• **WHAT IS REQUIRED**
Search the records below for the word "dimensions". Copy each line where it occurs.
WORKING DATA Start Marker
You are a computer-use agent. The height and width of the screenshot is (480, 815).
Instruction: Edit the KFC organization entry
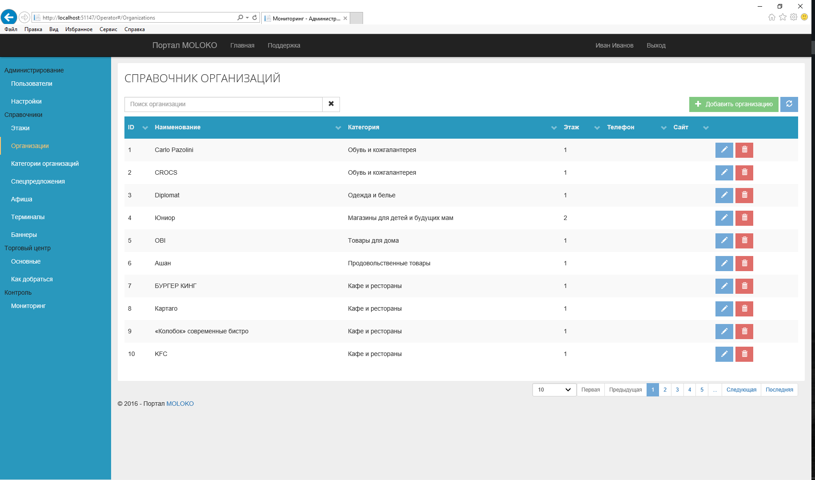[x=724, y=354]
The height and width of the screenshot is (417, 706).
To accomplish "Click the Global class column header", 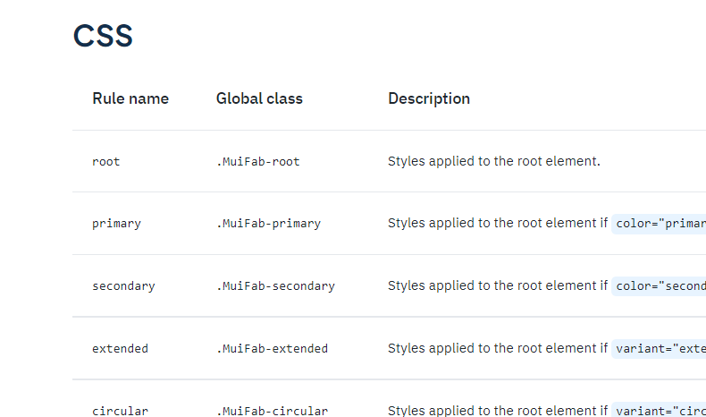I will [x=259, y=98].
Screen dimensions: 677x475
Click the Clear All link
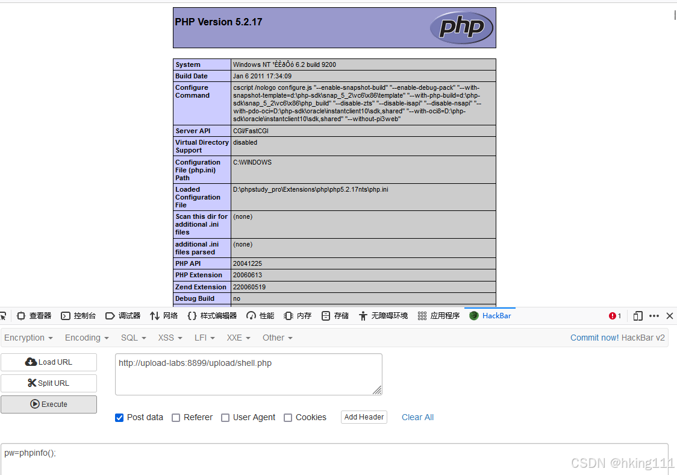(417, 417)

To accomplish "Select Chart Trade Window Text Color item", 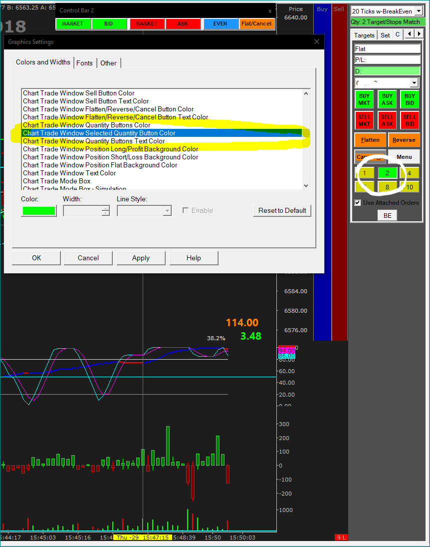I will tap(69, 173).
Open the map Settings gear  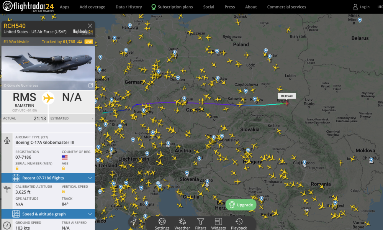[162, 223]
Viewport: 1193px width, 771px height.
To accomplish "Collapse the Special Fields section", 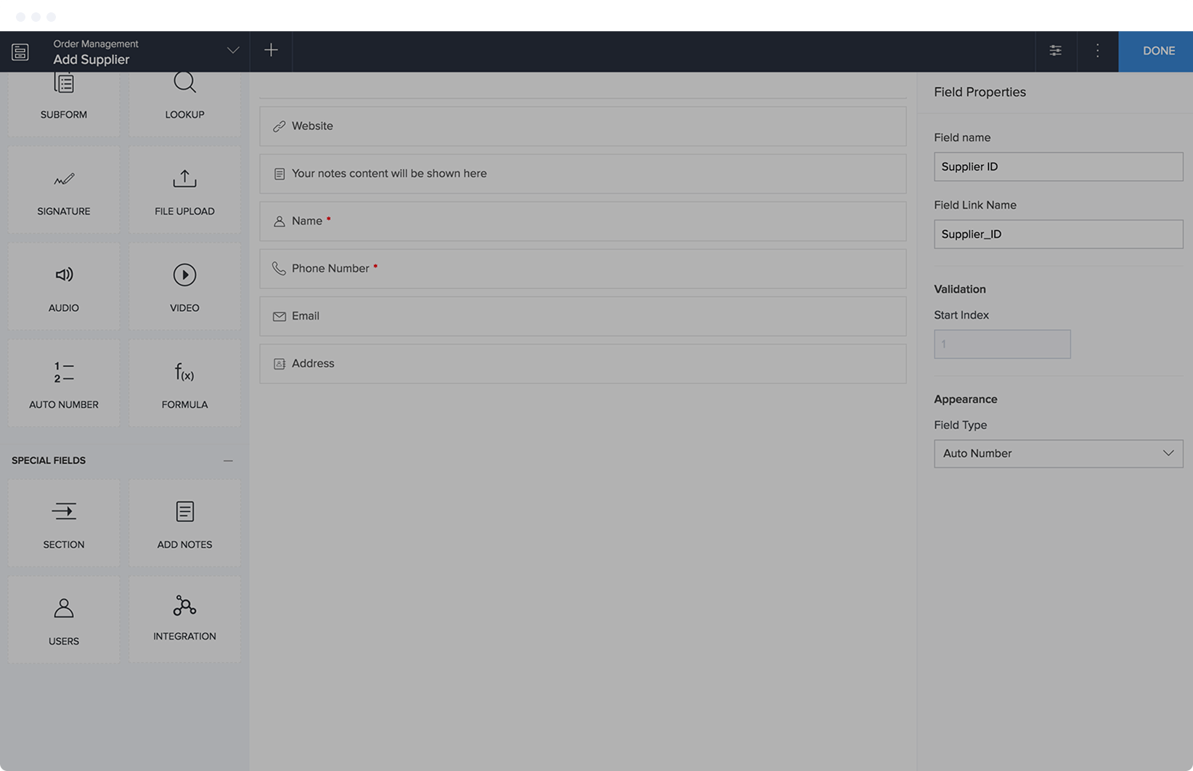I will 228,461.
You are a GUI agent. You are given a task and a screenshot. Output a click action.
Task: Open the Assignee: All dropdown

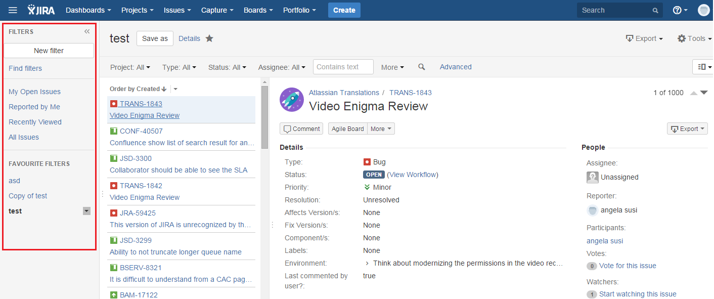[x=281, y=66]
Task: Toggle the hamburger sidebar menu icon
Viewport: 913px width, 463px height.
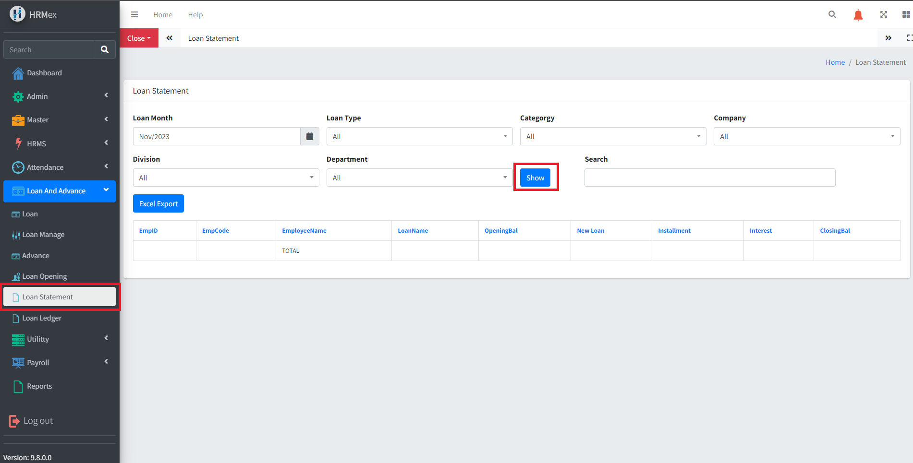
WORKING DATA End Marker
WORKING DATA Start Marker
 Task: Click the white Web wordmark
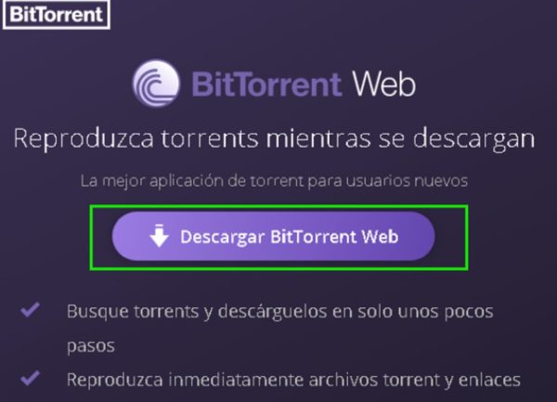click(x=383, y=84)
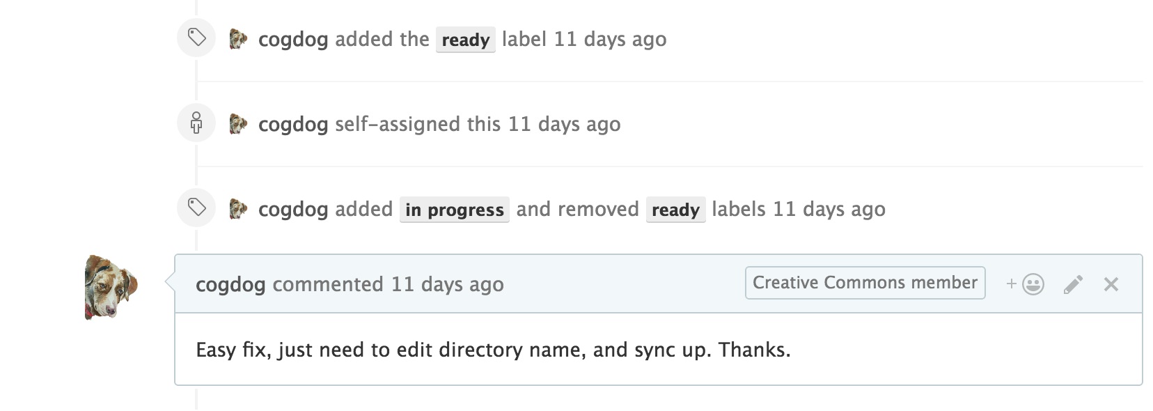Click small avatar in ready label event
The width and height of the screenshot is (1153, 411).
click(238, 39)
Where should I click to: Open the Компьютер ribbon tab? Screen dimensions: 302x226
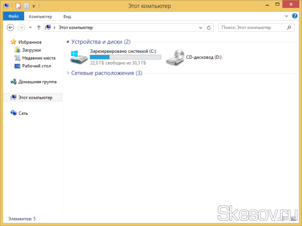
WORKING DATA End Marker
• **TASK RESULT**
Screen dimensions: 677x475
Where should I click to: Open the Компьютер ribbon tab? Screen dimensions: 302x226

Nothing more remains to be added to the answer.